Exercício proposto 1: Transcreva do texto sobre Marcus Garvey tudo o que vai de "Essas preocupações o" até "em que viviam.".
Exercício proposto 2: De acordo com o texto sobre Marcus Garvey, o que levou milhares de jamaicanos ao Panamá e como eram tratados lá? Responda em uma a três frases.
Exercício proposto 3: Indique se cada afirmação concorda com o texto sobre Marcus Garvey, respondendo sim ou não e citando as palavras do texto que decidem: (a) Garvey nasceu em 1887. (b) O primeiro emprego de Garvey foi como pedreiro. (c) Na Venezuela, os negros trabalhavam na mineração ou nas plantações de tabaco.

──────── Trecho apresentado

Marcus Garvey nasceu em St. Ann's Bay, na Jamaica, a 17 de
agosto de 1887. Filho de um pedreiro do mesmo nome, descendente dos
aguerridos maroons, que desafiaram - por vezes com sucesso - a
ordem colonial britânica na Jamaica e em todo o Caribe, cedo demonstrou uma
aguda inteligência e uma inquietação em face de problemas sociais e raciais que
iria acompanhá-lo até a morte. Já aos 16 anos, como aprendiz de gráfico, seu
primeiro emprego, o jovem Garvey iniciava sua atuação como ativista político,
participando de uma greve de sua categoria. Pouco depois, publicou seu primeiro
jornal, The Watchman (O Vigilante), em que expunha suas ideias
e preocupações sobre temas vinculados a raça e classe.
Essas preocupações o levariam em frequentes viagens ao exterior,
nas quais a visão dos descendentes de africanos ocupando em toda parte a base
da pirâmide social acabaria consolidando suas posições ideológicas e forjando
os elementos essenciais de sua plataforma anti-racista, antiimperialista e
anticolonialista. Assim foi no Panamá, porto de destino de milhares de
jamaicanos atraídos pelos empregos oferecidos com a construção do Canal, mas
discriminados em favor dos operários brancos. Também no Equador, na Nicarágua,
em Honduras, na Colômbia e na Venezuela, onde os negros, empregados na
mineração ou nas plantações de tabaco, pareciam incapazes de melhorar as
humilhantes condições em que viviam.

────────────────
──────── Registros

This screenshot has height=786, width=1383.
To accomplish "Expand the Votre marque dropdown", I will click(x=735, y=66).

────────────────
──────── Registros

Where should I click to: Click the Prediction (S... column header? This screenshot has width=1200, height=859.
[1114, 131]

────────────────

Solução 1:
Essas preocupações o levariam em frequentes viagens ao exterior,
nas quais a visão dos descendentes de africanos ocupando em toda parte a base
da pirâmide social acabaria consolidando suas posições ideológicas e forjando
os elementos essenciais de sua plataforma anti-racista, antiimperialista e
anticolonialista. Assim foi no Panamá, porto de destino de milhares de
jamaicanos atraídos pelos empregos oferecidos com a construção do Canal, mas
discriminados em favor dos operários brancos. Também no Equador, na Nicarágua,
em Honduras, na Colômbia e na Venezuela, onde os negros, empregados na
mineração ou nas plantações de tabaco, pareciam incapazes de melhorar as
humilhantes condições em que viviam.

Solução 2: Milhares de jamaicanos foram ao Panamá atraídos pelos empregos oferecidos com a construção do Canal. Lá, porém, eram discriminados em favor dos operários brancos.

Solução 3:
(a) Sim: "nasceu em St. Ann's Bay, na Jamaica, a 17 de agosto de 1887".
(b) Não: "como aprendiz de gráfico, seu primeiro emprego".
(c) Sim: "na Venezuela, onde os negros, empregados na mineração ou nas plantações de tabaco".